◆ **TASK INSTRUCTIONS**:
The reply should be an exact transcription of every record.

◆ **ENTRIES SHOWN**:

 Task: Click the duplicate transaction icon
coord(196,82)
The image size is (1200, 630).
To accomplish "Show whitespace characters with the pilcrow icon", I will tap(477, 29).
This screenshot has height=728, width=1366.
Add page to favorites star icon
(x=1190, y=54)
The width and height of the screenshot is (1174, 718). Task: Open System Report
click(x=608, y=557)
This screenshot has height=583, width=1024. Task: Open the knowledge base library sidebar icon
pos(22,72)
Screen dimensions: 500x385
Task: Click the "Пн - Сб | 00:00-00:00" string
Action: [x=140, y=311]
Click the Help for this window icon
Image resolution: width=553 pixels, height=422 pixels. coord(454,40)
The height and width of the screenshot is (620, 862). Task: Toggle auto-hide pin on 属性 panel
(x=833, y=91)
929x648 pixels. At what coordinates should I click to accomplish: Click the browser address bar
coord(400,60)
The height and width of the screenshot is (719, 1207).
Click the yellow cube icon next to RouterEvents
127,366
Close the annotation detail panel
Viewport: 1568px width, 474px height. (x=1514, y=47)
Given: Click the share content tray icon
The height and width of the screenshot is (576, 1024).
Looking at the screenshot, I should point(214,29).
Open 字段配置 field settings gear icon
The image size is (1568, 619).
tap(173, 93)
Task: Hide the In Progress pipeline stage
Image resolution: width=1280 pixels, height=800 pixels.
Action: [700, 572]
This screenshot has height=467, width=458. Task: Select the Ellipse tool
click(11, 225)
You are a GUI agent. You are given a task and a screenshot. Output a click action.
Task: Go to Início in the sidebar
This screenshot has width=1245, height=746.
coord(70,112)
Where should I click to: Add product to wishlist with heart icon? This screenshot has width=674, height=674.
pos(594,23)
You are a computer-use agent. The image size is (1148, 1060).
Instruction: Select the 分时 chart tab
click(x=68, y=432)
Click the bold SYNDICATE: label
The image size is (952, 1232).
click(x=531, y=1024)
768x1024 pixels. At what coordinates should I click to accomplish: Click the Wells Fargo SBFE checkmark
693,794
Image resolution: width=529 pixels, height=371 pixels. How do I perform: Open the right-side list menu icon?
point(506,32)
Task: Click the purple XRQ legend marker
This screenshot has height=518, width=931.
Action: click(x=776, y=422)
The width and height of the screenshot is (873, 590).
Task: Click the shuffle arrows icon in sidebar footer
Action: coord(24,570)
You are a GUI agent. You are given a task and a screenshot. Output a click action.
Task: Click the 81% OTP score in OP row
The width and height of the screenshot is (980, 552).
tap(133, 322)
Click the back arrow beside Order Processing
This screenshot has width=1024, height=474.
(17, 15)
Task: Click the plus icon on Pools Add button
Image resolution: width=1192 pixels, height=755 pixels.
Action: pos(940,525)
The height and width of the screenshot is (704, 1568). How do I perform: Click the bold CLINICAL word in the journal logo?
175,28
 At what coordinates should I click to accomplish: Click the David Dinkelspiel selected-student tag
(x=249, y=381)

◆ **REPLY**:
 Task: Click the duplicate transaction icon
coord(196,82)
The image size is (1200, 630).
To accomplish "Show whitespace characters with the pilcrow icon", I will tap(477, 29).
This screenshot has height=728, width=1366.
Add page to favorites star icon
(x=1190, y=54)
The width and height of the screenshot is (1174, 718). Task: Open System Report
click(x=608, y=557)
This screenshot has height=583, width=1024. Task: Open the knowledge base library sidebar icon
pos(22,72)
Screen dimensions: 500x385
Task: Click the "Пн - Сб | 00:00-00:00" string
Action: [x=140, y=311]
Click the Help for this window icon
Image resolution: width=553 pixels, height=422 pixels. coord(454,40)
The height and width of the screenshot is (620, 862). Task: Toggle auto-hide pin on 属性 panel
(x=833, y=91)
929x648 pixels. At what coordinates should I click to accomplish: Click the browser address bar
coord(400,60)
The height and width of the screenshot is (719, 1207).
Click the yellow cube icon next to RouterEvents
127,366
Close the annotation detail panel
Viewport: 1568px width, 474px height. (x=1514, y=47)
Given: Click the share content tray icon
The height and width of the screenshot is (576, 1024).
Looking at the screenshot, I should point(214,29).
Open 字段配置 field settings gear icon
The image size is (1568, 619).
tap(173, 93)
Task: Hide the In Progress pipeline stage
Image resolution: width=1280 pixels, height=800 pixels.
Action: [700, 572]
This screenshot has height=467, width=458. Task: Select the Ellipse tool
click(11, 225)
You are a GUI agent. You are given a task and a screenshot. Output a click action.
Task: Go to Início in the sidebar
This screenshot has width=1245, height=746.
coord(70,112)
Where should I click to: Add product to wishlist with heart icon? This screenshot has width=674, height=674.
pos(594,23)
You are a computer-use agent. The image size is (1148, 1060).
Instruction: Select the 分时 chart tab
click(x=68, y=432)
Click the bold SYNDICATE: label
The image size is (952, 1232).
click(x=531, y=1024)
768x1024 pixels. At what coordinates should I click to accomplish: Click the Wells Fargo SBFE checkmark
693,794
Image resolution: width=529 pixels, height=371 pixels. How do I perform: Open the right-side list menu icon?
point(506,32)
Task: Click the purple XRQ legend marker
This screenshot has height=518, width=931.
Action: click(x=776, y=422)
The width and height of the screenshot is (873, 590).
Task: Click the shuffle arrows icon in sidebar footer
Action: coord(24,570)
You are a GUI agent. You are given a task and a screenshot. Output a click action.
Task: Click the 81% OTP score in OP row
The width and height of the screenshot is (980, 552).
tap(133, 322)
Click the back arrow beside Order Processing
This screenshot has width=1024, height=474.
(17, 15)
Task: Click the plus icon on Pools Add button
Image resolution: width=1192 pixels, height=755 pixels.
Action: pos(940,525)
The height and width of the screenshot is (704, 1568). How do I perform: Click the bold CLINICAL word in the journal logo?
175,28
 At what coordinates should I click to accomplish: Click the David Dinkelspiel selected-student tag
(x=249, y=381)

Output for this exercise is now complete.